D’un point de vue musical, non, c’est assez facile parce que les musiciens sont excellents. Mais d’un point de vue technique, ça nous demande beaucoup de travail pour que tout soit bien en place. Il y a aussi des choristes, des enfants… On a une grande exigence de qualité sur ce projet. Si c’est pour le faire mal, autant ne pas le faire…

Comment se passe la collaboration entre rappeurs et musiciens d’orchestre ?

Très bien. Là encore, le plus compliqué est un problème technique. En plus de l’orchestre nous avons une section rythmique et quelques instruments électriques amplifiés.
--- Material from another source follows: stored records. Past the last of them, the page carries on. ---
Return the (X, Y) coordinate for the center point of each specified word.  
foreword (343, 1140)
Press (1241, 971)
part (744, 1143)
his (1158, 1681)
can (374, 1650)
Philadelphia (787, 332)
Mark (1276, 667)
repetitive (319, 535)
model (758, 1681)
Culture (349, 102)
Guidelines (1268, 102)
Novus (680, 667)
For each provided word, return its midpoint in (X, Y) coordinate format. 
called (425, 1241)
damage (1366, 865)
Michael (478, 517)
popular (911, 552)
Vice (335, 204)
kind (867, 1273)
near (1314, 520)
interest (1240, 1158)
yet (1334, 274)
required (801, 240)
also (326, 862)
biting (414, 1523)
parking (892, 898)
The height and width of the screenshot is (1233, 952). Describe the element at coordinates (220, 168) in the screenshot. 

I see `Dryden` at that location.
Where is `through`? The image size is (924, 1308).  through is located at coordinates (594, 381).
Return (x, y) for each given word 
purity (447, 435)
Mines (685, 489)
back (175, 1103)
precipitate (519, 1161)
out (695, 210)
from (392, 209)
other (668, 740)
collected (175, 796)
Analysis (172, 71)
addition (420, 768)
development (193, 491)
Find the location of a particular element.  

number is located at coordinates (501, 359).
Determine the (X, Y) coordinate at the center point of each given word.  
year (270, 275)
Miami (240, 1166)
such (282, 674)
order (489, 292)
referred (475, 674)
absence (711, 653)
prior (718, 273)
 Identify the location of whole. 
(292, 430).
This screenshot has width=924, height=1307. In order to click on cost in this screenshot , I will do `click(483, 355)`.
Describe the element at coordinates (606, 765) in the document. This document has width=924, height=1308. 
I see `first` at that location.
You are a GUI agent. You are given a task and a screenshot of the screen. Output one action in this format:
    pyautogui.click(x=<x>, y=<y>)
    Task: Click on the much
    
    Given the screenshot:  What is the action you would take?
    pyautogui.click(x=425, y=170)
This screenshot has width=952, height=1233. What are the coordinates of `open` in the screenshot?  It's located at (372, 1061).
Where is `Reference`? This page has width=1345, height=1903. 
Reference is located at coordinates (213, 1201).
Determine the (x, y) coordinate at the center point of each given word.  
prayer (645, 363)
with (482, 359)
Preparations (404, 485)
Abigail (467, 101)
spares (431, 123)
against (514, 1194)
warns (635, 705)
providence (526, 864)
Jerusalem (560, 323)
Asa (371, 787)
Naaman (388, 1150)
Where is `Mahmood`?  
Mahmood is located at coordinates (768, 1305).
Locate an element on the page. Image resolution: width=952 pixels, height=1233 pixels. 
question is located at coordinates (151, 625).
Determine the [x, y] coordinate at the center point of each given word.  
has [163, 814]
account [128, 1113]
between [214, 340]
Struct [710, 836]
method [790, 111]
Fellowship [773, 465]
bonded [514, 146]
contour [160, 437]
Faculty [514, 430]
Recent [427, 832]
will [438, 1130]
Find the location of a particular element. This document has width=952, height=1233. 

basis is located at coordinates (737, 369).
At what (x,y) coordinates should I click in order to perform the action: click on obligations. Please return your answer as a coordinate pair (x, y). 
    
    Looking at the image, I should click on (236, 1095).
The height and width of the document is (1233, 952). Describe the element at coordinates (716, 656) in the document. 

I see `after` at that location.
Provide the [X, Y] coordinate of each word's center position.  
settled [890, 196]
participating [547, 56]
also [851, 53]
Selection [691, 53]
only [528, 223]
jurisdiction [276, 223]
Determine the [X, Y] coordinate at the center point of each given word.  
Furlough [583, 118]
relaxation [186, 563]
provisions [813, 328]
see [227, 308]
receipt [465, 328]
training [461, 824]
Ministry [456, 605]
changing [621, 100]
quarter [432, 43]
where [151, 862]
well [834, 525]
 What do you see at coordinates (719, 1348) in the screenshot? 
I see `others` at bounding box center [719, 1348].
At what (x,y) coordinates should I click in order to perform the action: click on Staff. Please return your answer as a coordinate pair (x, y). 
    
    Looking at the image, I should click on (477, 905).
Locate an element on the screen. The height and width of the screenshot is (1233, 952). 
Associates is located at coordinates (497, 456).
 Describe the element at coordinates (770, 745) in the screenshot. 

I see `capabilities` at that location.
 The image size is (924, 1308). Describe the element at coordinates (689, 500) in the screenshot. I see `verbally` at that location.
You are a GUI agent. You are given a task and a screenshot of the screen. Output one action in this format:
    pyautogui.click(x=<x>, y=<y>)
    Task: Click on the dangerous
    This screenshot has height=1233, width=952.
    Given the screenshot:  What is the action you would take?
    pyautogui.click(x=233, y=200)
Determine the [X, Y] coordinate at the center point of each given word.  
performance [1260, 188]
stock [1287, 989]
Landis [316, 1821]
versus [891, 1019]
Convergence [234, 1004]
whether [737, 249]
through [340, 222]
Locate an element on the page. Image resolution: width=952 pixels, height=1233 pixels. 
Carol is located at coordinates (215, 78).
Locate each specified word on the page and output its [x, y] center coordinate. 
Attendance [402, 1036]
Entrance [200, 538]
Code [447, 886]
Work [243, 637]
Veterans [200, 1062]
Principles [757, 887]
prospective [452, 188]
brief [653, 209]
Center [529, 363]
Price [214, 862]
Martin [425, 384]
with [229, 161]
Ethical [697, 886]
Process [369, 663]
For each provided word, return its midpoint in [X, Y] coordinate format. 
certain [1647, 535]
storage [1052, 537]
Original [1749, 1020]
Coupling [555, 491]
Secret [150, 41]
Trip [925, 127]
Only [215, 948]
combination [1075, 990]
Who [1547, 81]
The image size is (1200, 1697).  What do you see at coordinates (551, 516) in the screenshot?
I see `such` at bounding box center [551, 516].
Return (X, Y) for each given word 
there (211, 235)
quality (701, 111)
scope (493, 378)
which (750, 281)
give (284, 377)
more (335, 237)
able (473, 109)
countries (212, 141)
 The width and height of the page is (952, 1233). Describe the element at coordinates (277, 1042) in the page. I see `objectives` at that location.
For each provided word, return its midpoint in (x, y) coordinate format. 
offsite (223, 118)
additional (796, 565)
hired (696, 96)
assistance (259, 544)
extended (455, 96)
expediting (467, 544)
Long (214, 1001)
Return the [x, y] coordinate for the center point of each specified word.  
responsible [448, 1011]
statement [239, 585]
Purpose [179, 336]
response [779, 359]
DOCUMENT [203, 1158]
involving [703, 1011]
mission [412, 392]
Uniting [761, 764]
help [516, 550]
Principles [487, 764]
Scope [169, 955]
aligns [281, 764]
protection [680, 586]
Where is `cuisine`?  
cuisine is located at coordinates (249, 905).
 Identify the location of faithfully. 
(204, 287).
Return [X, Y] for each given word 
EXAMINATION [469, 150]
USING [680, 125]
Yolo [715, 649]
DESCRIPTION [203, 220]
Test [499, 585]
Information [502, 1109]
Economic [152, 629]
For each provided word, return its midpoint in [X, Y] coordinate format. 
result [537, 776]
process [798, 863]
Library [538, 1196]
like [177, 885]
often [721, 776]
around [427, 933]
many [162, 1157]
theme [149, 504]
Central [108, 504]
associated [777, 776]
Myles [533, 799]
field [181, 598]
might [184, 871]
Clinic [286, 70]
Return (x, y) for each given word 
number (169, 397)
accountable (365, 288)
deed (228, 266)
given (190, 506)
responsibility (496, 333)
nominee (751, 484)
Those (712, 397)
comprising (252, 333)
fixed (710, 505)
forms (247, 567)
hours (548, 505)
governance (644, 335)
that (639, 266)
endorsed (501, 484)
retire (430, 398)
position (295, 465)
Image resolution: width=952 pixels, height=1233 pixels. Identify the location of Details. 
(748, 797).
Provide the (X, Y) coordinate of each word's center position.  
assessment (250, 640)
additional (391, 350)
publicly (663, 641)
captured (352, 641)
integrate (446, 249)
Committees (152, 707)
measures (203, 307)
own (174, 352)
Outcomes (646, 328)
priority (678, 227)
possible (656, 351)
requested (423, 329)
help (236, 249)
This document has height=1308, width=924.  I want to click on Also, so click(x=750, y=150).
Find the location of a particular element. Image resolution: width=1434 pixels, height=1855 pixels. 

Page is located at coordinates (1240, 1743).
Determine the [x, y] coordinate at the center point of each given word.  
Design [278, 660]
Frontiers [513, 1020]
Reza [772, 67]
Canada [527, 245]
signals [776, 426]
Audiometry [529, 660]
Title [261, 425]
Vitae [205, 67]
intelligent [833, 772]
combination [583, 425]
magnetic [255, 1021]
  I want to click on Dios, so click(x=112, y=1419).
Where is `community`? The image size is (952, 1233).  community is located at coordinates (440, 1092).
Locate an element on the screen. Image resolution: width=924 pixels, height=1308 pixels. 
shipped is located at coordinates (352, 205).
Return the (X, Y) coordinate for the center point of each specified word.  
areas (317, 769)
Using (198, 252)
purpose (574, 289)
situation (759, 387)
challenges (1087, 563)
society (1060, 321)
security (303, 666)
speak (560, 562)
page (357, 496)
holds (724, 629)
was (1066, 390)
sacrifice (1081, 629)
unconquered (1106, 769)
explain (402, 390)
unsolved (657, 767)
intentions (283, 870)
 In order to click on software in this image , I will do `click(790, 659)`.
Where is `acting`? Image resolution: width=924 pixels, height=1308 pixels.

Il faut faire collaborer tout cela et que l’ensemble soit harmonieux.

Pourquoi l’orchestre seul ne suffit-il pas ?

Ce n’est pas facile pour un orchestre classique d’obtenir un son groove. Or, dans le rap, il y a un ancrage rythmique nécessaire.

Les violons n’arrivent pas à donner le kick ?

Mon travail consiste à ce que chacun soit dans un environnement le plus confortable possible. L’orchestre s’adapte à des partitions formidables mais inhabituelles, et il travaille pour garder sa qualité, ses nuances. Les rappeurs eux redécouvrent leurs morceaux avec de nouvelles couleurs et tonalités mais doivent se plier à des contraintes, comme l’exigence de rester dans un tempo strict et de s’astreindre à de nombreuses répétitions.

Y a-t-il toujours un choc des cultures entre rappeurs et musiciens d’orchestre ?

Oui et non. Les pratiques musicales sont différentes mais tout le monde est très volontaire et fait les concessions nécessaires. L’an dernier c’était le baptême du feu mais cette fois, il y a moins de préjugés. On sait tous que l’excitation du concert emportera toutes les appréhensions.